▶ **About this task**
Can you repeat every one of the rows below, character for character, without changing anything?

▽

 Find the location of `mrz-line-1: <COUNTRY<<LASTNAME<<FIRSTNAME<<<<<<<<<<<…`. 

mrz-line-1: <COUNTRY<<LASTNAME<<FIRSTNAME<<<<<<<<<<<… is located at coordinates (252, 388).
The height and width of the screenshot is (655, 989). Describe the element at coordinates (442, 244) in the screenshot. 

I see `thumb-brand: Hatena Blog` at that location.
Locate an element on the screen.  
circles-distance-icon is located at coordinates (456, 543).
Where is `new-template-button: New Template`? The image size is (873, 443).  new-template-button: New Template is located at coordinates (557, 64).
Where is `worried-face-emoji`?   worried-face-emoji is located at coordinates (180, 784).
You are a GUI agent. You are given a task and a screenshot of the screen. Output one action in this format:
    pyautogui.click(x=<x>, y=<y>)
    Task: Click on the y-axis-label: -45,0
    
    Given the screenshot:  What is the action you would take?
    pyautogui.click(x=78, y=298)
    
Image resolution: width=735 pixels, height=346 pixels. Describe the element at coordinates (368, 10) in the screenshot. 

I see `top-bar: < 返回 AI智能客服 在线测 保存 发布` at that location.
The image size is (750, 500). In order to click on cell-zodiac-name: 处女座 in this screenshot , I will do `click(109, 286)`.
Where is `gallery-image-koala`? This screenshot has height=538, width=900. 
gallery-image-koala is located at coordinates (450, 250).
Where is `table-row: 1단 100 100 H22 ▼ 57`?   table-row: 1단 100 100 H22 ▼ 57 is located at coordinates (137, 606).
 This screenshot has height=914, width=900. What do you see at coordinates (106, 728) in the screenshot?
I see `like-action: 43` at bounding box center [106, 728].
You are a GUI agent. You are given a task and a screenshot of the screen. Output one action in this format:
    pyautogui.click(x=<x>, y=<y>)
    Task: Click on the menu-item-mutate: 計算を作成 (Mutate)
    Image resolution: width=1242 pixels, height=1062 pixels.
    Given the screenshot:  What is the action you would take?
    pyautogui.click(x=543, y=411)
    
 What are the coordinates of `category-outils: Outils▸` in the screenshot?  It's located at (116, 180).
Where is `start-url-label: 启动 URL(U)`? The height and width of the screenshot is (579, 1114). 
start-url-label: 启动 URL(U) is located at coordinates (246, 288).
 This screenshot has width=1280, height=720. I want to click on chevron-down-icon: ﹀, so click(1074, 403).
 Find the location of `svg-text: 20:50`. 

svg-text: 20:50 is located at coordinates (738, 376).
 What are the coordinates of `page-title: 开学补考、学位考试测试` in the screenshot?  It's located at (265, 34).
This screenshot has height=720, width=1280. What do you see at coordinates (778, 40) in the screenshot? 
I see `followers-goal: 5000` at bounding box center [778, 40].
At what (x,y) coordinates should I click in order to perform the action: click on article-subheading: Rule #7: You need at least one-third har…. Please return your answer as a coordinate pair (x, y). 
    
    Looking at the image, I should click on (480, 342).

△

▶ **The completed task**
 Find the location of `mrz-line-1: <COUNTRY<<LASTNAME<<FIRSTNAME<<<<<<<<<<<…`. 

mrz-line-1: <COUNTRY<<LASTNAME<<FIRSTNAME<<<<<<<<<<<… is located at coordinates (252, 388).
The height and width of the screenshot is (655, 989). Describe the element at coordinates (442, 244) in the screenshot. 

I see `thumb-brand: Hatena Blog` at that location.
Locate an element on the screen.  
circles-distance-icon is located at coordinates (456, 543).
Where is `new-template-button: New Template`? The image size is (873, 443).  new-template-button: New Template is located at coordinates (557, 64).
Where is `worried-face-emoji`?   worried-face-emoji is located at coordinates (180, 784).
You are a GUI agent. You are given a task and a screenshot of the screen. Output one action in this format:
    pyautogui.click(x=<x>, y=<y>)
    Task: Click on the y-axis-label: -45,0
    
    Given the screenshot:  What is the action you would take?
    pyautogui.click(x=78, y=298)
    
Image resolution: width=735 pixels, height=346 pixels. Describe the element at coordinates (368, 10) in the screenshot. 

I see `top-bar: < 返回 AI智能客服 在线测 保存 发布` at that location.
The image size is (750, 500). In order to click on cell-zodiac-name: 处女座 in this screenshot , I will do `click(109, 286)`.
Where is `gallery-image-koala`? This screenshot has height=538, width=900. 
gallery-image-koala is located at coordinates (450, 250).
Where is `table-row: 1단 100 100 H22 ▼ 57`?   table-row: 1단 100 100 H22 ▼ 57 is located at coordinates (137, 606).
 This screenshot has height=914, width=900. What do you see at coordinates (106, 728) in the screenshot?
I see `like-action: 43` at bounding box center [106, 728].
You are a GUI agent. You are given a task and a screenshot of the screen. Output one action in this format:
    pyautogui.click(x=<x>, y=<y>)
    Task: Click on the menu-item-mutate: 計算を作成 (Mutate)
    Image resolution: width=1242 pixels, height=1062 pixels.
    Given the screenshot:  What is the action you would take?
    pyautogui.click(x=543, y=411)
    
 What are the coordinates of `category-outils: Outils▸` in the screenshot?  It's located at (116, 180).
Where is `start-url-label: 启动 URL(U)`? The height and width of the screenshot is (579, 1114). 
start-url-label: 启动 URL(U) is located at coordinates (246, 288).
 This screenshot has width=1280, height=720. I want to click on chevron-down-icon: ﹀, so click(1074, 403).
 Find the location of `svg-text: 20:50`. 

svg-text: 20:50 is located at coordinates (738, 376).
 What are the coordinates of `page-title: 开学补考、学位考试测试` in the screenshot?  It's located at (265, 34).
This screenshot has height=720, width=1280. What do you see at coordinates (778, 40) in the screenshot? 
I see `followers-goal: 5000` at bounding box center [778, 40].
At what (x,y) coordinates should I click in order to perform the action: click on article-subheading: Rule #7: You need at least one-third har…. Please return your answer as a coordinate pair (x, y). 
    
    Looking at the image, I should click on (480, 342).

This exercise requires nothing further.